Mianowicie przyjęto takie założenie, że premetro w sensie formalnym nie koliduje z budową metra, dlatego że parametry techniczne tej dokumentacji absolutnie odpowiadają możliwości budowy metra. Przyjęto zatem takie rozumowanie: składamy na premetro, jeżeli otrzymamy na premetro, wiemy, że dokumentacja techniczna pozwala na budowę metra. Kiedy otrzymamy tę decyzję środowiskową, która jest w tej chwili procedowana w Oświęcimiu, musimy przystąpić do przygotowania dokumentacji technicznej. Przygotowując dokumentację techniczną - to mniej więcej rok do półtora pracy - zarazem zmienimy tę dokumentację formalną, czyli będziemy prosić o nową decyzję środowiskową na bazie tych opracowań, tych ekspertyz i tych materiałów, które przygotowaliśmy na potrzeby tejże decyzji. Summa summarum nie ma kolizji czasowej.
Ale są koszty większe, żeby zmienić później te wszystkie dokumenty i decyzje?
Należy na to w ten sposób spojrzeć, że te koszty oczywiście będą, natomiast one nie są istotne w tym sensie, że zakładamy, że zasadniczą część dokumentacji, którą przygotowaliśmy na potrzeby premetra, wykorzystamy do zmiany tejże klasyfikacji premetra na po prostu klasyczne metro. Zatem ta praca miała sens, środki zostały dobrze wykorzystane. Zasadnicza część dokumentacji przygotowanej na potrzeby tej decyzji będzie wykorzystana dla potrzeby zmodyfikowania tej decyzji.
Kluczowy parametr to bezkolizyjność
A to metro będzie jeździć wyłącznie pod ziemią, czy to będzie jakaś taka hybryda? Dostaliśmy od magistratu informację, że będzie ono prowadzone przede wszystkim pod ziemią.
To pytanie często pojawia się w przestrzeni publicznej. I to jest ważne pytanie. Czym to metro się ma różnić od premetra? Kluczowy parametr to jest ten, że metro jest bezkolizyjnym sposobem poruszania się. Nie ma skrzyżowań, nie ma korków, usterkowość jest minimalna, a poziom automatyzacji bardzo wysoki. To metro ma jeździć pod ziemią i te sześć pierwszych kilometrów, które zostały zaprojektowane, to jest tunel podziemny. Mówimy o przestrzeni od ronda Młyńskiego do okolic Akademii Górniczo-Hutniczej.
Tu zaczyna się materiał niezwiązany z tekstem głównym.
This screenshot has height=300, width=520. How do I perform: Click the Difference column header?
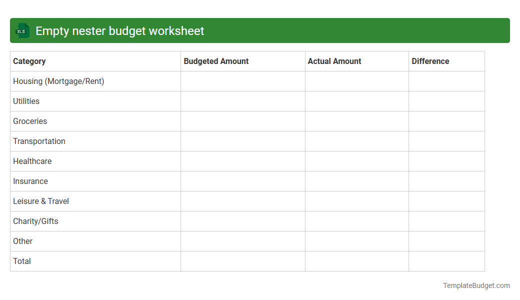pyautogui.click(x=431, y=61)
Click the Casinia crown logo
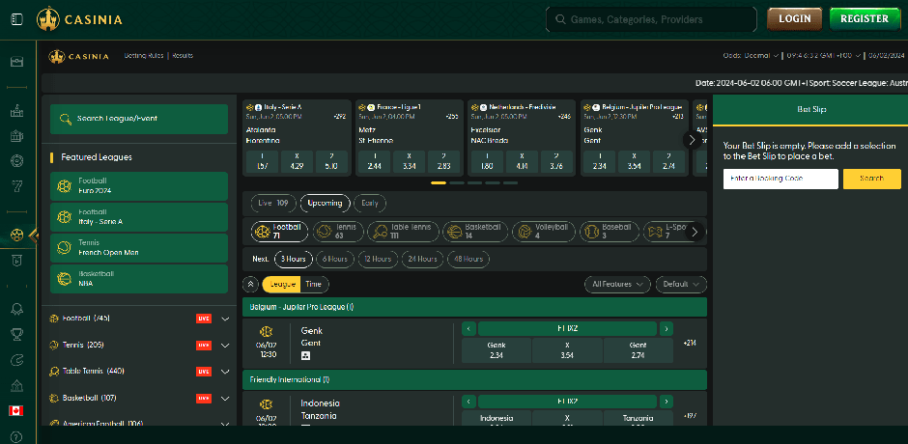The width and height of the screenshot is (908, 444). coord(48,18)
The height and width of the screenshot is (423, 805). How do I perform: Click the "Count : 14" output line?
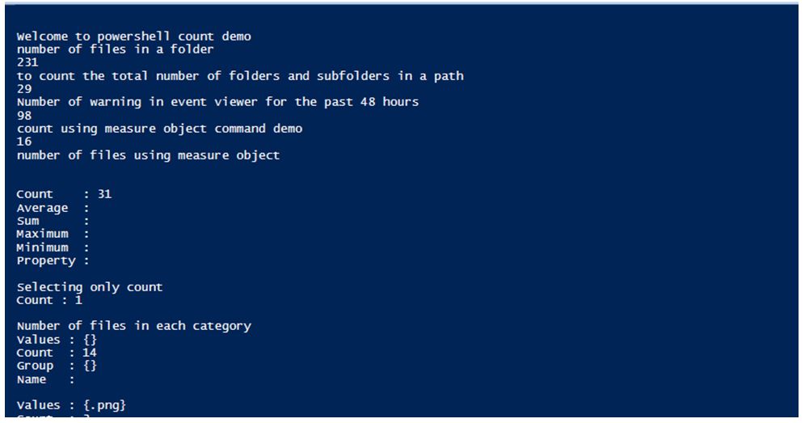[x=57, y=353]
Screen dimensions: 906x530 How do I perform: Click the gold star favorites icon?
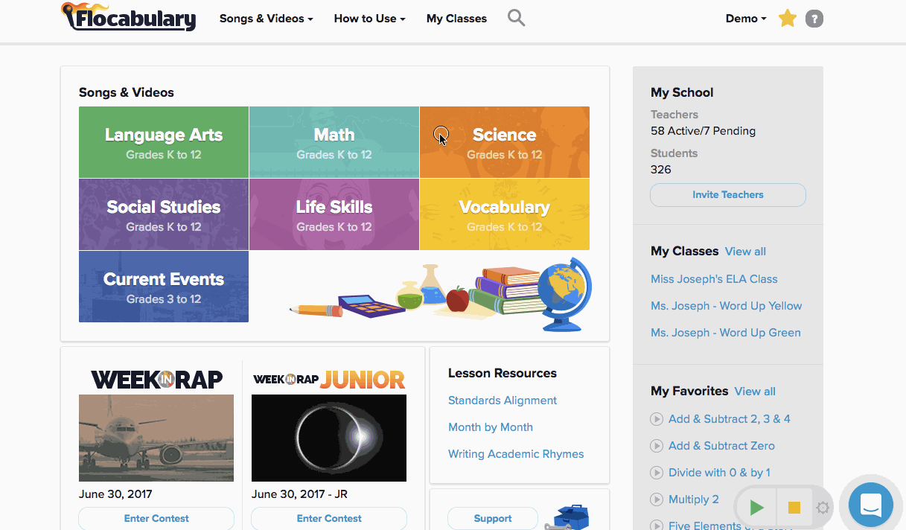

To jest ta centralna część pierwszej linii metra. W tej chwili pracujemy nad dwoma kolejnymi odcinkami pierwszej linii metra. I zasadniczo zakładamy, że one będą w zdecydowanej mierze podziemne.
To metro będzie się poruszało pod ziemią. Natomiast czekamy na wyniki prac prowadzonych przez ekspertów z Politechniki Krakowskiej, które mają wytyczyć dwa pozostałe odcinki pierwszej linii metra. Wyniki tych prac poznamy na przełomie zapewne tego roku i roku kolejnego. Wtedy podejmiemy decyzję, czy to ma być metro, które porusza się pod ziemią. Aczkolwiek mogą być pewne odcinki, jeżeli nawet to w niewielkim zakresie, które będą na powierzchni ziemi.
Metro vs. tramwaj na Mistrzejowice
Do obsługi metra po wybudowaniu tunelu od AGH do ronda Młyńskiego potrzebny będzie tabor metra, który będzie mógł korzystać również z infrastruktury budowanej obecnie w ramach tramwaju na Mistrzejowice. To będzie metro, które będzie jeździło po torach tramwajowych?
Założenie jest takie, że po pierwsze budujemy tunel. Ta dokumentacja, która w tej chwili jest procedowana, to jest dokumentacja, która odpowiada parametrom budowy metra. Założenie jest takie, że w tym tunelu będą się poruszać wagony metra.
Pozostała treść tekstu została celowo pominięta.